God of War: Ragnarok
Kamil: Trudno nie czekać na nową odsłonę God of War, choć z całą pewnością dreszczyk emocji jest nieco mniejszy niż przed premierą pierwszych nordyckich przygód Kratosa. Tym razem zapowiada się na klasyczny sequel bez rewolucji. Oczywiście nie ma co się dziwić, God of War z 2018 roku złamał konwencje wcześniejszych odsłon serii i został bardzo dobrze przyjęty, tak więc Santa Monica postanowiło się trzymać obranego kursu. W Ragnarok możemy się spodziewać epickiej podróży przez dziewięć światów z mitologii nordyckiej, widowiskowych strać i niełatwej relacji ojca z synem. Nextgenowe doznania może jednak trochę niweczyć fakt, że gra przygotowywana jest zarówno na PlayStation 4 jak i PlayStation 5, a premiera w 2022 roku wciąż nie jest pewna. Mam jednak nadzieję, że w nowe przygody Kratosa i Atreusa zagramy w drugiej połowie bieżącego roku.

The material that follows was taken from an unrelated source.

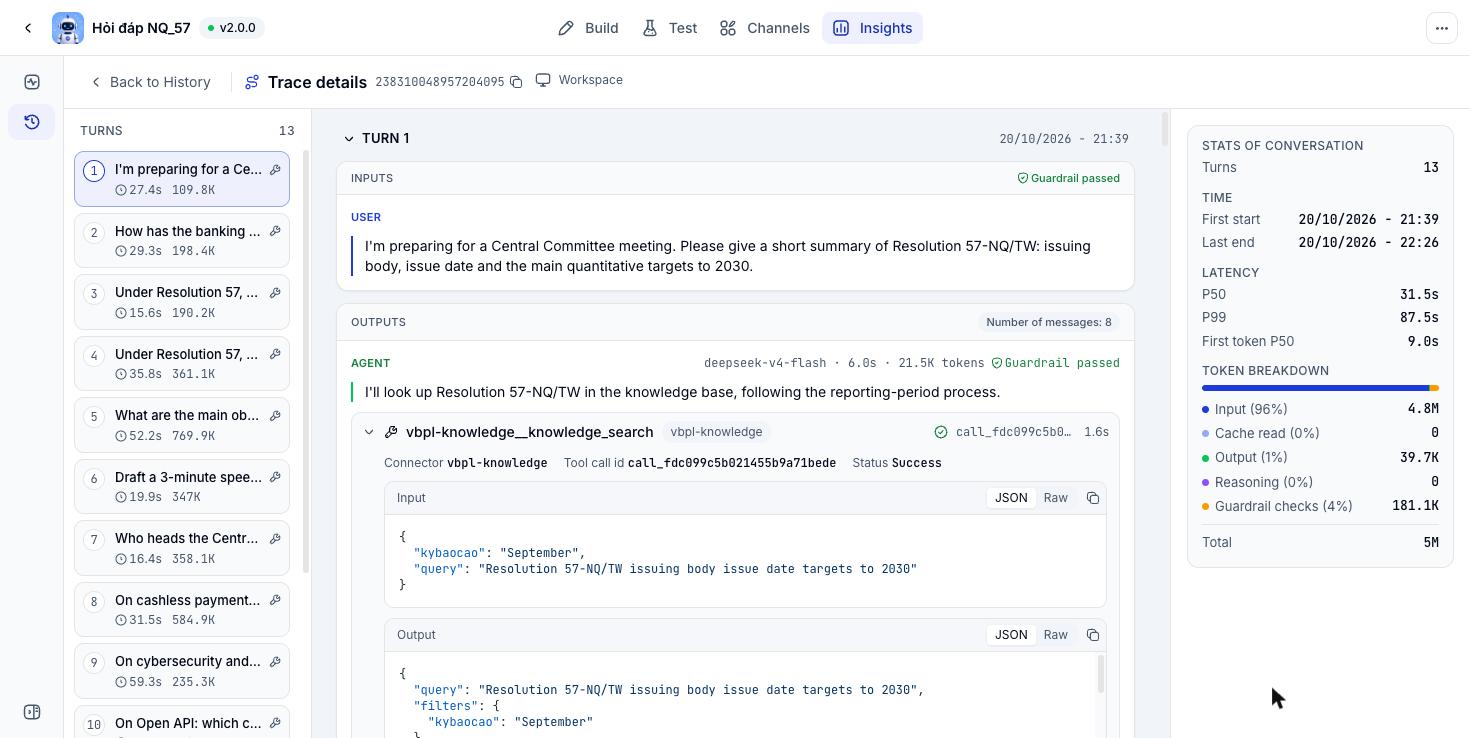Switch to the Build tab
1470x738 pixels.
pyautogui.click(x=588, y=28)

Ranking serii God of War. Wybieramy najlepszą grę o eksterminowaniu bogów
Lord of the Rings: Gollum
Robert: Studio Daedalic Entertainment, znane głównie z gier przygodowych, postanowiło zdywersyfikować swoje portfolio i stworzyć pełnoprawną grę akcji. Gollum to skradanka, która bez wielkiego zaskoczenia pozwoli nam wcielić się w tytułową kreaturę szukającą pierścienia, która zapuści się aż do Mordoru, gdzie będziemy przekradać się pomiędzy orkami i uciekać przed sługami Saurona. Jak można się domyślić, fabuła zostanie tu umiejscowiona pomiędzy akcją Hobbita i Władcy, więc nie spotkamy takich postaci, jak Frodo lub Sam. Gra ma oferować odmienne podejścia w przechodzeniu poziomów, które mają przekładać się na narastanie osobowości odpowiednio Smeagola lub Golluma. Ja czekam na nią dlatego, że bardzo kojarzy mi się z dylogią skradanek Styx. Fenomenalnymi pozycjami z półki AA, które pozwalały nam wcielić się w rolę goblina i wykorzystywać podczas cichego przechodzenia brudne sztuczki związane z tą rasą potworów. Mam nadzieję, że Gollum będzie duchowym spadkobiercą tej serii i zapewni mi podobną formułę zabawy.
Mario+Rabbids: Sparks of Hope
Kasjan: Mariaż Mario z Kórlikami okazał się świetny – to nie była marna podróbka serii XCOM, tylko porządna taktyczna gierka. Ubisoft stworzył must-play na Nintendo Switcha i wierzę, że w przypadku kontynuacji, czyli Sparks of Hope będzie podobnie. Tym razem, nasz nemezis – Cursa chce pożreć wszystkie tytułowe „iskierki”, wobec tego Mario wraz z przyjaciółmi rusza w głąb galaktyki aby temu zapobiec. Wracają starzy znajomi – Luigi, Peach, Kórlik Mario, Kórlik Luigi, w mechanice nie powinno być zbyt wiele zmian, choć ciekawie zapowiada się możliwość wykorzystania w walce uwolnionych iskierek.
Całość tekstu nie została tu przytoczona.